- **DATA SUPPLIED**
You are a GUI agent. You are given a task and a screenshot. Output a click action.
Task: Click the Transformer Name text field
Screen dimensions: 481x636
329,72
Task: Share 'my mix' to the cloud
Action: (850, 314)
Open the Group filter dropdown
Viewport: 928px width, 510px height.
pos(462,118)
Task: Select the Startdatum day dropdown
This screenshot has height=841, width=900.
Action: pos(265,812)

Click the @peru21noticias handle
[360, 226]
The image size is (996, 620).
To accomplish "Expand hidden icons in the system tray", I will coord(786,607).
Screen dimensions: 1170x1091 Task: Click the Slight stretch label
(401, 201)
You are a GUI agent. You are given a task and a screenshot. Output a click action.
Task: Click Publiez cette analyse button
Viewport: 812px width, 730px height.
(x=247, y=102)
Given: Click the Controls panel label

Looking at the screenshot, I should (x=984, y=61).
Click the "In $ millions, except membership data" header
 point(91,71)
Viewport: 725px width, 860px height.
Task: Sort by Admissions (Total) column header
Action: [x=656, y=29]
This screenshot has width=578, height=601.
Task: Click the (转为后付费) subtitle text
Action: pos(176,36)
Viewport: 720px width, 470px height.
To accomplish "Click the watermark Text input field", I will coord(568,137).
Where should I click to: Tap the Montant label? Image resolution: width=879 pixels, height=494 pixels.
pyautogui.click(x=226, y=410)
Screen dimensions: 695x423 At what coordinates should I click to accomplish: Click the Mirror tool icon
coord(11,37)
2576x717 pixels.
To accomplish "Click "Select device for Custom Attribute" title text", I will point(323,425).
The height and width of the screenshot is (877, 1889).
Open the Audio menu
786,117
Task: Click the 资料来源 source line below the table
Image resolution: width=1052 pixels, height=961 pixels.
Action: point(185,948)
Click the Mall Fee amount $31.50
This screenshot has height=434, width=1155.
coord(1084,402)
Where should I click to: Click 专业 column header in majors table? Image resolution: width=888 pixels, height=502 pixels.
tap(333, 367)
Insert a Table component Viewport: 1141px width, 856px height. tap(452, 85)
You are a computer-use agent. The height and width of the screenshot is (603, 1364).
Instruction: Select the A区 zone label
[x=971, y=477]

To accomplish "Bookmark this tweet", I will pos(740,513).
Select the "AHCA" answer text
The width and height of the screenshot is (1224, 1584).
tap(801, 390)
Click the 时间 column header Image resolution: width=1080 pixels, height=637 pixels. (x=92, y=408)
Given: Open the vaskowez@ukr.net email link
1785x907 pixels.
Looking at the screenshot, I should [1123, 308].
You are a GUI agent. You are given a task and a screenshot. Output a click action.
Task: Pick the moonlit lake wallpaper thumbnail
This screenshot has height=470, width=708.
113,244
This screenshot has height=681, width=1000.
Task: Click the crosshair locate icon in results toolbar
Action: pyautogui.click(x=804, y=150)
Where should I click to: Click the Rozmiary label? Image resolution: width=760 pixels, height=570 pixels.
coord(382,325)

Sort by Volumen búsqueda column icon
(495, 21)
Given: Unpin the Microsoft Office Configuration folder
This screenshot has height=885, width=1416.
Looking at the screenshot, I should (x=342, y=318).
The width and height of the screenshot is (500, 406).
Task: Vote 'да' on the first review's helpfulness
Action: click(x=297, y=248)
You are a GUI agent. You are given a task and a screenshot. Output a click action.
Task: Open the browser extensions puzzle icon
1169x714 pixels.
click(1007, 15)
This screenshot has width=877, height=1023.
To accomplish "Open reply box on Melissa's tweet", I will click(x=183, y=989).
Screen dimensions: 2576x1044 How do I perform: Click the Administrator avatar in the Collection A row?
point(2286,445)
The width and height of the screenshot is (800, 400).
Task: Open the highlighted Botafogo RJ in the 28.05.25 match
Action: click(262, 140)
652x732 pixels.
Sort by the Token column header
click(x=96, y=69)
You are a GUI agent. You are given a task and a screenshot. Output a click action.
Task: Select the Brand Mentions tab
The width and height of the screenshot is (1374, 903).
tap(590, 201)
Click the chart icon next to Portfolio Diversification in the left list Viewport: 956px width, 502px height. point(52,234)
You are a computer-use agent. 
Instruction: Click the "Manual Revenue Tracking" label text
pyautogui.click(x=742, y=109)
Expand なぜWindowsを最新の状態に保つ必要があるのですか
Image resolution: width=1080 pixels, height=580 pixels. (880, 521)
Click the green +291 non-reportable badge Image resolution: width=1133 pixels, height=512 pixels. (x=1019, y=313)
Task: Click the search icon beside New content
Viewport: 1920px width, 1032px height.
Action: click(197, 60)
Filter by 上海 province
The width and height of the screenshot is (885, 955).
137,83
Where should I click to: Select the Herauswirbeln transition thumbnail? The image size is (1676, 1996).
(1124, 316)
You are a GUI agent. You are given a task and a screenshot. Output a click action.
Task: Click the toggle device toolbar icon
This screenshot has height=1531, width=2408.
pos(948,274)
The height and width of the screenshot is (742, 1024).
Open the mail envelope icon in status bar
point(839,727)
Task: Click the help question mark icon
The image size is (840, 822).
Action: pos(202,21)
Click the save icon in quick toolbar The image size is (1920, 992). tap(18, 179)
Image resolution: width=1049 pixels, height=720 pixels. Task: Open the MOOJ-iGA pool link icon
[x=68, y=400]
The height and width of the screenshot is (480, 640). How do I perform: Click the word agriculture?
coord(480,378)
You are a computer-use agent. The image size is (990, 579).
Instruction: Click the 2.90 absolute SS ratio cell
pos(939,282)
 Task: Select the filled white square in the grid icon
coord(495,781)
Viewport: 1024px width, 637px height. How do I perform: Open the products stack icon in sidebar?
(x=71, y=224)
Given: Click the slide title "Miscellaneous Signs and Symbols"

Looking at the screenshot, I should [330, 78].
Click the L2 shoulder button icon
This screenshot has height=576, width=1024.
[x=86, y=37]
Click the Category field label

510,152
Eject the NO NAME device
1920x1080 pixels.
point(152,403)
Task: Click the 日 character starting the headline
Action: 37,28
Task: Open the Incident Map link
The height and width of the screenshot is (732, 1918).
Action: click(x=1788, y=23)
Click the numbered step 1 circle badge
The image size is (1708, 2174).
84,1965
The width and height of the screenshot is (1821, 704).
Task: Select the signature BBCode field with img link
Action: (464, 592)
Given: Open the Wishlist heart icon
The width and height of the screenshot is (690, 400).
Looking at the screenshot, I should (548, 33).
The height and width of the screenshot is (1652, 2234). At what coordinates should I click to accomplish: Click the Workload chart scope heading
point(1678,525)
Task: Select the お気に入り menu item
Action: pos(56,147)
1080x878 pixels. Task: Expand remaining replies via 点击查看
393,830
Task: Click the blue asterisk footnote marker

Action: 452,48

- **YOUR TASK**
Starting at the line with "Where should I click to: Click 专业" and ending at the line with "Insert a Table", print each line of the listing above exactly, with no other lines.

- **SOLUTION FOR THIS PROBLEM**
Where should I click to: Click 专业 column header in majors table? Image resolution: width=888 pixels, height=502 pixels.
tap(333, 367)
Insert a Table component Viewport: 1141px width, 856px height. tap(452, 85)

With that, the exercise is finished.